**Exercises**:
• 1. According to the biography of Sabah Khoury, at which high school did he play in the United States?
• 2. Reproduce the rows verbatim, beginning with the line containing "Task: Share via top Google+ icon" and continuing through the last of the rows.

**Passage shown**:

** Start **

Sabah Khoury (born November 10, 1982) is a former Lebanese basketball player who plays as a shooting guard for Sagesse Club in the Lebanese Basketball League (LBL). He formerly played for Champville Club, Amchit Club and Al Mouttahed Tripoli in the Lebanese Basketball League, and Qingdao Doublestar in the Chinese Basketball League. He has also participated in international championships with his teams and the Lebanese national basketball team.

Early years
Sabah Khoury was born in Kuwait on 10 November 1982 and lived in Lebanon until he was 15. He moved to the United States to finish high school.  He played at Okemos High School.  His career ended with a loss to Kalamazoo Central High School. He then joined Lansing Community College for one year to study Business Management before moving back to Lebanon at the age of 19 to continue his studies there.

While in the United States, Sabah played for the Lansing Community College team (2001–02).

Career 2002–2005
When Sabah moved back to Lebanon, after few meetings with Hekmeh BC's team and management, Sabah signed a three years contract with the team (2002–05) and started to play professionally at the age of 19.

2002–03 season
Team achievements
Lebanese Basketball League champion. (Hekmeh BC)
Lebanese Basketball Cup champion. (Hekmeh BC)

2003–04 season
Team achievements
Lebanese Basketball League champion. (Hekmeh BC)
West Asia Basketball League champion. (Hekmeh BC)
Asian Basketball Club Championship champion. (Hekmeh BC)
Individual achievements
Top assist player in the West Asia Basketball League

2004-–05 season
Team achievements
West Asia Basketball League champion. (Hekmeh BC)

Career 2005–06
After 2005, Sabah turned 22 and he was a free player since three years with Hekmeh BC. Coach Ghassan Sarkis wanted him to play for Champville SC, so Sabah took his chance and signed a one-year contract with the team (2005–06).

2005–06 season

Sabah helped the team reach the final 4 after their famous breakup that led most of their main players to Sporting Al Riyadi Beirut.

** End **

**Given records**:
** Start **

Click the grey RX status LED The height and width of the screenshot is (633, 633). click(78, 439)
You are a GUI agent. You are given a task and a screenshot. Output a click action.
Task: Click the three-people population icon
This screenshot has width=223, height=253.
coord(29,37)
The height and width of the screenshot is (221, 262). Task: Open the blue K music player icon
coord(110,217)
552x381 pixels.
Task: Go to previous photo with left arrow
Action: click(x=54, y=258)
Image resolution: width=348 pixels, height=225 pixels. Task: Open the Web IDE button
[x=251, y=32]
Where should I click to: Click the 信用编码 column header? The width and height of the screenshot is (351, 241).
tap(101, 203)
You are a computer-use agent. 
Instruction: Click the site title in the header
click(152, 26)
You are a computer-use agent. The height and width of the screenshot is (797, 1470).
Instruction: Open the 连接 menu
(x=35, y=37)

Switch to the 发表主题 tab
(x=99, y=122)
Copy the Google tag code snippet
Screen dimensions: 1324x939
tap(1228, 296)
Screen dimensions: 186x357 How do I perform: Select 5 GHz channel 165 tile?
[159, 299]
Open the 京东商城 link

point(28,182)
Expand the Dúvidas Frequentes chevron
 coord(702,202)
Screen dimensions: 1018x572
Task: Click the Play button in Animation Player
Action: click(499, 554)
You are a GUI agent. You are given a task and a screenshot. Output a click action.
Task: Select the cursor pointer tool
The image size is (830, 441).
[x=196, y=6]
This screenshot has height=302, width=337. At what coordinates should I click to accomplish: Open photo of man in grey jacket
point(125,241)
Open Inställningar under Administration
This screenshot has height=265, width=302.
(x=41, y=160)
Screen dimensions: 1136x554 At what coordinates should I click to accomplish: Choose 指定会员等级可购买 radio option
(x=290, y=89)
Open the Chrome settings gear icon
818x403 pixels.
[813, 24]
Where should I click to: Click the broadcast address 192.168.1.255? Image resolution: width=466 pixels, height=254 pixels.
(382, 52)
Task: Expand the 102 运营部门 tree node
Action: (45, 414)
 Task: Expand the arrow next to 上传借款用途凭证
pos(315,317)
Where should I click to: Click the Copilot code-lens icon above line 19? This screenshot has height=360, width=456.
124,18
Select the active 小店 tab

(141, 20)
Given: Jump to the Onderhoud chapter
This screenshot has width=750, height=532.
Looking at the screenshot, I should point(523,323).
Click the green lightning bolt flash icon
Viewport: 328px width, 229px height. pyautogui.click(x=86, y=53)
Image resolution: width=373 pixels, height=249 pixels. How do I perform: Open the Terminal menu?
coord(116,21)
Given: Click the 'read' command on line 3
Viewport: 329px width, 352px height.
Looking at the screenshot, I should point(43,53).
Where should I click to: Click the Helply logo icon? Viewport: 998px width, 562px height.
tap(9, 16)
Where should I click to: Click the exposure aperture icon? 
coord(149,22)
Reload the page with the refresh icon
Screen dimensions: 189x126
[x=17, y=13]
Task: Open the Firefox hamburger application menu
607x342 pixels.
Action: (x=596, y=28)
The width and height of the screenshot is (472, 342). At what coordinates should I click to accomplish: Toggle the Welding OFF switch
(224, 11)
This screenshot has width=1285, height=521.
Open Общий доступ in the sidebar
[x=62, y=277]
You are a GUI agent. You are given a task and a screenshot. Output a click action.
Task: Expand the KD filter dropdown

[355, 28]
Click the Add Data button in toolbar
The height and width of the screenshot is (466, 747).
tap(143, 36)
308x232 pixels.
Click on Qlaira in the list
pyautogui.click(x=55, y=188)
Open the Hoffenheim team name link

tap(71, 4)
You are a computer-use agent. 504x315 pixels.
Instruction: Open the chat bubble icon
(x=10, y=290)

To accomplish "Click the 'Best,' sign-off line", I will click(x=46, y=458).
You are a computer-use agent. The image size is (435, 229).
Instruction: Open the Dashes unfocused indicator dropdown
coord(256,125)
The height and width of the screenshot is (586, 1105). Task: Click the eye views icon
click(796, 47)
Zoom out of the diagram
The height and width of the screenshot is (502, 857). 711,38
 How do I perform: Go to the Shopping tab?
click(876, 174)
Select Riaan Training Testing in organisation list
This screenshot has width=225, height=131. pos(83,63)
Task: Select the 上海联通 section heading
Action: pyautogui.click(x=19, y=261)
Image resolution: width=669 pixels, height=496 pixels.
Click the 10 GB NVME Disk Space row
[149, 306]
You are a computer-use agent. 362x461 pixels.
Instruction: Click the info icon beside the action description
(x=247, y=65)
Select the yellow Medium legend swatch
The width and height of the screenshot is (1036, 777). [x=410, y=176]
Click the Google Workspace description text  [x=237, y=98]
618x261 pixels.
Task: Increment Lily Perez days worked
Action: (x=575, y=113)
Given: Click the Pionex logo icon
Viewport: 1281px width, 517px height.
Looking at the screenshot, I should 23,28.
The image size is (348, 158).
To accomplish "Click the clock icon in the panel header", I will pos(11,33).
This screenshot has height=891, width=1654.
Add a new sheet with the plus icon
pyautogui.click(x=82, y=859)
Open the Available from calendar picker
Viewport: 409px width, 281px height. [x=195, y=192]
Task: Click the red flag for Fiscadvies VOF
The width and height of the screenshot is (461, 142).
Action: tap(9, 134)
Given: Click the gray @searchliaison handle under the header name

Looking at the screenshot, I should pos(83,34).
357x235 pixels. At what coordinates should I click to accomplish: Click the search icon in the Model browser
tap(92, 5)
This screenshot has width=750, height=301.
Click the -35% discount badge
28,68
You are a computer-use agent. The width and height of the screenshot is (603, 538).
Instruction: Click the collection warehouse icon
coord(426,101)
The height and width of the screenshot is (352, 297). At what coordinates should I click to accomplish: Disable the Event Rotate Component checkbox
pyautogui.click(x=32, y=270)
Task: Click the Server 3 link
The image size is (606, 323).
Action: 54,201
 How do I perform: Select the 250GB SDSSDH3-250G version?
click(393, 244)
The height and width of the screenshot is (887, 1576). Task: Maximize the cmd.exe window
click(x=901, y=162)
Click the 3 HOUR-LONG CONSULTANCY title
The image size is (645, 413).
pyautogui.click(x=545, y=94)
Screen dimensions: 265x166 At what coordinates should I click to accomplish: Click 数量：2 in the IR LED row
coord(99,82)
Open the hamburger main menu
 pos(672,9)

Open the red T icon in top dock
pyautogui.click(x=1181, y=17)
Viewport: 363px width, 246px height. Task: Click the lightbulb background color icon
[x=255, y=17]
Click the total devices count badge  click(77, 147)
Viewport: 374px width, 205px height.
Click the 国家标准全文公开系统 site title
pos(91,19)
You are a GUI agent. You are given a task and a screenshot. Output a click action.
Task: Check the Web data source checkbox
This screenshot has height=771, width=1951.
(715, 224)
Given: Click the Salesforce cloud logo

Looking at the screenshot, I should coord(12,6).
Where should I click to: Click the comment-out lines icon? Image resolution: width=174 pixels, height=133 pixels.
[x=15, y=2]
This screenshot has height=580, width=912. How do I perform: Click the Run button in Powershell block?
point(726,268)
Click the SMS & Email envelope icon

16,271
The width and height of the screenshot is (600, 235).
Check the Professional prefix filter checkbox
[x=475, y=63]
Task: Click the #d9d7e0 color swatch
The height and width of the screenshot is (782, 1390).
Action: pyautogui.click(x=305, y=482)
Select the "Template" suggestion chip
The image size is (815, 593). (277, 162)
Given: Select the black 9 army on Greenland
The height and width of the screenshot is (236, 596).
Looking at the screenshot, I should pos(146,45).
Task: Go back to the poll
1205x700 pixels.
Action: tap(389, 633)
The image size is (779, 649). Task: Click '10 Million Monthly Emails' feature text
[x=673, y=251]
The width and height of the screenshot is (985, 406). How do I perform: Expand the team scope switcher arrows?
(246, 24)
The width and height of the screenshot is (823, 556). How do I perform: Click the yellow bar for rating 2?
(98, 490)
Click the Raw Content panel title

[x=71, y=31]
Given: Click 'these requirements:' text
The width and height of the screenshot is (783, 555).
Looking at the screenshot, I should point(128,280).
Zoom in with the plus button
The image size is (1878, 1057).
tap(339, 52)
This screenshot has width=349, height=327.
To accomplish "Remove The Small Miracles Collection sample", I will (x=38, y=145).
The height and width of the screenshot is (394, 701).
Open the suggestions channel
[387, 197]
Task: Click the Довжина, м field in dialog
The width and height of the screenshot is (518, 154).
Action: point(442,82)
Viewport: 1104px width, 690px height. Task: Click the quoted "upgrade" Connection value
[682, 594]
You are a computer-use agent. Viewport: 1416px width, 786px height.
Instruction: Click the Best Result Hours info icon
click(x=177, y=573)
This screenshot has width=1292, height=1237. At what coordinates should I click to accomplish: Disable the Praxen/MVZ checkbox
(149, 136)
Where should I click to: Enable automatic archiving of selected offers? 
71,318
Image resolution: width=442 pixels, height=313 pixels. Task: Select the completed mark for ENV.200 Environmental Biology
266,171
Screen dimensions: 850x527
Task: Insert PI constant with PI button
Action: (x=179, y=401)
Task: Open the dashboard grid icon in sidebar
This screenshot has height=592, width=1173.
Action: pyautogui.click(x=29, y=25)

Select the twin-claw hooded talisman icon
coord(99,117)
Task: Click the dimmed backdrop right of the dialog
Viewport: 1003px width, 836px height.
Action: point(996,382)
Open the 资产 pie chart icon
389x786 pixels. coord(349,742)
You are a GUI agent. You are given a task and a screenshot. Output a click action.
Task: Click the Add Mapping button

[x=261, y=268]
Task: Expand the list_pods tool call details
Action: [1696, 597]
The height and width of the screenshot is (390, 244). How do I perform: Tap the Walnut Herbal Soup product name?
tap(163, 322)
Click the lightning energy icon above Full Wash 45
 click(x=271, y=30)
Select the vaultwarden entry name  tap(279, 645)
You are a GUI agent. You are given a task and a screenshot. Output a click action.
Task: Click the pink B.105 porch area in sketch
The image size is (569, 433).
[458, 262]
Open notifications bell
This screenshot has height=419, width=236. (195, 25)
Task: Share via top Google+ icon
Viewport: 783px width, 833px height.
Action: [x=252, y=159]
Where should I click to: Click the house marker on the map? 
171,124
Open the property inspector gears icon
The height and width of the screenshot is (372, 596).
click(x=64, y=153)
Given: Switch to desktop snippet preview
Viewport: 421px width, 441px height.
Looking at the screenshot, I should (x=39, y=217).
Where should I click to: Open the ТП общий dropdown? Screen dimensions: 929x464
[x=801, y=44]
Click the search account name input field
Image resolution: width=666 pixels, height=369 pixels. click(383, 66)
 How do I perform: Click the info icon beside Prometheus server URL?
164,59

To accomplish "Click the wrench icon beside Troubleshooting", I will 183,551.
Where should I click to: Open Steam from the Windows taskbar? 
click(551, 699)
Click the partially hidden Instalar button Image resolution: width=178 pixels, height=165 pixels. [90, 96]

** End **

**Solution set**:
• 1. Okemos High School

• 2.
Task: Share via top Google+ icon
Viewport: 783px width, 833px height.
Action: [x=252, y=159]
Where should I click to: Click the house marker on the map? 
171,124
Open the property inspector gears icon
The height and width of the screenshot is (372, 596).
click(x=64, y=153)
Given: Switch to desktop snippet preview
Viewport: 421px width, 441px height.
Looking at the screenshot, I should (x=39, y=217).
Where should I click to: Open the ТП общий dropdown? Screen dimensions: 929x464
[x=801, y=44]
Click the search account name input field
Image resolution: width=666 pixels, height=369 pixels. click(383, 66)
 How do I perform: Click the info icon beside Prometheus server URL?
164,59

To accomplish "Click the wrench icon beside Troubleshooting", I will 183,551.
Where should I click to: Open Steam from the Windows taskbar? 
click(551, 699)
Click the partially hidden Instalar button Image resolution: width=178 pixels, height=165 pixels. [90, 96]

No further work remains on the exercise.